Sarugaser has revised his rating downward from “Outperform 2” to “Market Perform 3” and dropped his target price from $3.00 to $2.50, citing a longer lead-up to the company’s revenue ramp.

Avicanna has two majority-owned subsidiaries with licensed facilities in Santa Marta, Colombia, for the cultivation and processing of cannabis along with a research and development business out of Toronto working on plant-derived cannabinoid pharmaceuticals, therapeutics, cosmetics and extracts.

The company announced on Tuesday the close of a non-brokered private placement for $2.56 million at $0.80 per share with a group of strategic investors which included Tasly Pharmaceuticals, a US$3.1-billion market cap Chinese pharmaceutical, biologics and nutraceutical company.

“Coupled with our reduced expenditure and re-focused business model, the money raised gives us the runway to execute our business plan,” said Aras Azadian, CEO of Avicanna, in a press release. “We are excited to announce the strategic investment from Tasly, as we believe this investment from the global pharmaceutical company is validation of Avicanna's pharmaceutical approach and a strategic first step in developing a working relationship which we anticipate will involve their participation in our pharmaceutical pipeline.”

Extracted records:
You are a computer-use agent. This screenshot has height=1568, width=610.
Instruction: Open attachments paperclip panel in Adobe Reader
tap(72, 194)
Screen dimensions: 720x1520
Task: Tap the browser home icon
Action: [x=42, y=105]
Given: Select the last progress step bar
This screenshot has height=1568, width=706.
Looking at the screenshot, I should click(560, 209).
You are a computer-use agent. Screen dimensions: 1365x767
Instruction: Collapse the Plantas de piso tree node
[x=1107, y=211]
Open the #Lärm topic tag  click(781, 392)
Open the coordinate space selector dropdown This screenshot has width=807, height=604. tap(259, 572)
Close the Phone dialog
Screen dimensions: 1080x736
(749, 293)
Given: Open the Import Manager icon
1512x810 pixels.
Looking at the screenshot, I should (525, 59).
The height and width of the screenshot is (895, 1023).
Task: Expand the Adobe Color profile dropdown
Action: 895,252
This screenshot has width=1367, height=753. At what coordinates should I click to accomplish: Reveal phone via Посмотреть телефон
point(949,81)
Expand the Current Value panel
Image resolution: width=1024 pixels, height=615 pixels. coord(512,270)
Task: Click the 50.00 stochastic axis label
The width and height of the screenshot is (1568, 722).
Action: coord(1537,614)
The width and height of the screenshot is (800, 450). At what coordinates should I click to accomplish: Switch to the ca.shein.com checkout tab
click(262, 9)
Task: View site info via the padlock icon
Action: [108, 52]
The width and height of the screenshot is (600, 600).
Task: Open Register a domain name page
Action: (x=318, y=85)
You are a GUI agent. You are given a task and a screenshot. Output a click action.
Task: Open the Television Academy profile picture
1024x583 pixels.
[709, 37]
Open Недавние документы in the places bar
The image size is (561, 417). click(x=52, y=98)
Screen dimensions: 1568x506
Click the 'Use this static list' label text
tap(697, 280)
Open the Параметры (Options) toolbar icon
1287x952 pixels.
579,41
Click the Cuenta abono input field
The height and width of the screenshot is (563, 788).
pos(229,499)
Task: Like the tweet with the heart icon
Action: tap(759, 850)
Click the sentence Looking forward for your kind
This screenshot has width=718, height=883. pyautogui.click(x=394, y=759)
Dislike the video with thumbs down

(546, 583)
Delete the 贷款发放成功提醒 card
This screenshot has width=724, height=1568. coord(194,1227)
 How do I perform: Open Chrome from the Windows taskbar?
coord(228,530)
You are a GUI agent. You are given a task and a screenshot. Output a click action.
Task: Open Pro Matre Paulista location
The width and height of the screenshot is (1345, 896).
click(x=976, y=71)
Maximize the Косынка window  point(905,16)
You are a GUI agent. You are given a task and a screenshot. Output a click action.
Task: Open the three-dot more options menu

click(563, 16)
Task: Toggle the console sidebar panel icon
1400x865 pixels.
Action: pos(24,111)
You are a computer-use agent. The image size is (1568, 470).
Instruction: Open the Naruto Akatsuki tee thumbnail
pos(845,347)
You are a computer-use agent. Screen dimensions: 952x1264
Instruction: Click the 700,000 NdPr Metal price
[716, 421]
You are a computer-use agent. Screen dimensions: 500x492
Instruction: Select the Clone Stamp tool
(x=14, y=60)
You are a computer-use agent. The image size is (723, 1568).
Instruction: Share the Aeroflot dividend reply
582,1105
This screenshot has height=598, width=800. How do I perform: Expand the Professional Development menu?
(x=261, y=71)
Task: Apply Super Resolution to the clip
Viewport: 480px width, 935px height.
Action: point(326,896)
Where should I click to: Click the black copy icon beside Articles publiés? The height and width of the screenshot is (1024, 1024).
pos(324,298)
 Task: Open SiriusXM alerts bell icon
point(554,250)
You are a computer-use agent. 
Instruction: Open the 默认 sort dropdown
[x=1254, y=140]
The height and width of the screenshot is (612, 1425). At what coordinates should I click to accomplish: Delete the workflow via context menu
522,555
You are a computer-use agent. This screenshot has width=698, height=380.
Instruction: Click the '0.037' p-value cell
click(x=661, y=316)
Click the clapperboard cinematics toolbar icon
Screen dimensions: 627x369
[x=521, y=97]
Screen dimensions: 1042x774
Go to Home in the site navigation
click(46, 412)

__WHAT YOU ARE ASKED TO DO__: Retype the passage on Avicanna from "Avicanna has two" up to and including "cosmetics and extracts.".

__ANSWER TO THE EXERCISE__:
Avicanna has two majority-owned subsidiaries with licensed facilities in Santa Marta, Colombia, for the cultivation and processing of cannabis along with a research and development business out of Toronto working on plant-derived cannabinoid pharmaceuticals, therapeutics, cosmetics and extracts.